14455 N. HAYDEN ROAD
SCOTTSDALE, AZ85260
EVP - Global Platform Develop
Signatures
Marc Padwe, Attorney-in-Fact 02/27/2019
Signature of Reporting Person Date
Explanation of Responses:
( 1 )Represents Restricted Stock Units (RSUs), which vested on February 25, 2019. Upon vesting of these RSUs, the Reporting Person received shares of Class A Common Stock of the Company.
( 2 )Includes 511 shares acquired by the Reporting Person under the Issuer's 2015 Employee Stock Purchase Plan on May 15, 2018.
( 3 )Represents RSUs, of which 25% shall vest on March 1, 2020 and the remaining RSUs shall vest in 12 equal quarterly installments thereafter, subject to the Reporting Person's continuing to be a Service Provider for the Company. Upon vesting of these RSUs, the Reporting Person will receive shares of Class A Common Stock of the Company.
( 4 )Represents RSUs, of which 50% shall vest on March 1, 2020 and the remaining 50% shall vest on March 1, 2021, subject to the Reporting Person's continuing to be a Service Provider for the Company.
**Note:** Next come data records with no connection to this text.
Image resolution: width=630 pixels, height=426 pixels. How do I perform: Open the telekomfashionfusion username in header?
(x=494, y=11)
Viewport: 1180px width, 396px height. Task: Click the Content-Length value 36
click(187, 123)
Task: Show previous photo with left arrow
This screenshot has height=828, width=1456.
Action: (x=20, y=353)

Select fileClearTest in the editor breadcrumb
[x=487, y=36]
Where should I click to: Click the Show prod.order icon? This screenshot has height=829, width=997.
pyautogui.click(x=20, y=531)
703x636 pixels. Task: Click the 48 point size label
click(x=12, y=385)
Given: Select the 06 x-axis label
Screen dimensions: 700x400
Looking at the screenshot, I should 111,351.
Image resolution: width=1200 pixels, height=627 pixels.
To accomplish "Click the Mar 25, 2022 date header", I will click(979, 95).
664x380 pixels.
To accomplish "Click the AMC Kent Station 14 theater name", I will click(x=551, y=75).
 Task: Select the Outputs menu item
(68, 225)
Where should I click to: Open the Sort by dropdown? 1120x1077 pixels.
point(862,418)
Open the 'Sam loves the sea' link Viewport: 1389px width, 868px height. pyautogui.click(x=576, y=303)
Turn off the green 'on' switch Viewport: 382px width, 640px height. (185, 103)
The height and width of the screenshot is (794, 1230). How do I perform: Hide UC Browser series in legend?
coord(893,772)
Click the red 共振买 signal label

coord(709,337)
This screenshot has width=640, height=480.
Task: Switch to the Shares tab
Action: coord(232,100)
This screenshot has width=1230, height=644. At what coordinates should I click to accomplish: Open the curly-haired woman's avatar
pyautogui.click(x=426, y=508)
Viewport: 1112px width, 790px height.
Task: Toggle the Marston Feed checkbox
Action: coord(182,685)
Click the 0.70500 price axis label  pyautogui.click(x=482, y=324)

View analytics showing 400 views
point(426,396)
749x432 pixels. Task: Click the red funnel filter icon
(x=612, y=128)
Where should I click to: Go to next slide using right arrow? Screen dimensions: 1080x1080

Upon vesting of these RSUs, the Reporting Person will receive shares of Class A Common Stock of the Company.
( 5 )Represents shares of Class A Common Stock of the Company sold to satisfy the Reporting Person's tax withholding obligations.
( 6 )25% of the shares underlying the option shall vest on February 25, 2020 and the remaining shares shall vest in 12 equal quarterly installments thereafter, subject to the Reporting Person's continuing to be a Service Provider for the Company.

Reminder: Report on a separate line for each class of securities beneficially owned directly or indirectly.
* If the form is filed by more than one reporting person, see Instruction 4(b)(v).
** Intentional misstatements or omissions of facts constitute Federal Criminal Violations. See 18 U.S.C. 1001 and 15 U.S.C. 78ff(a).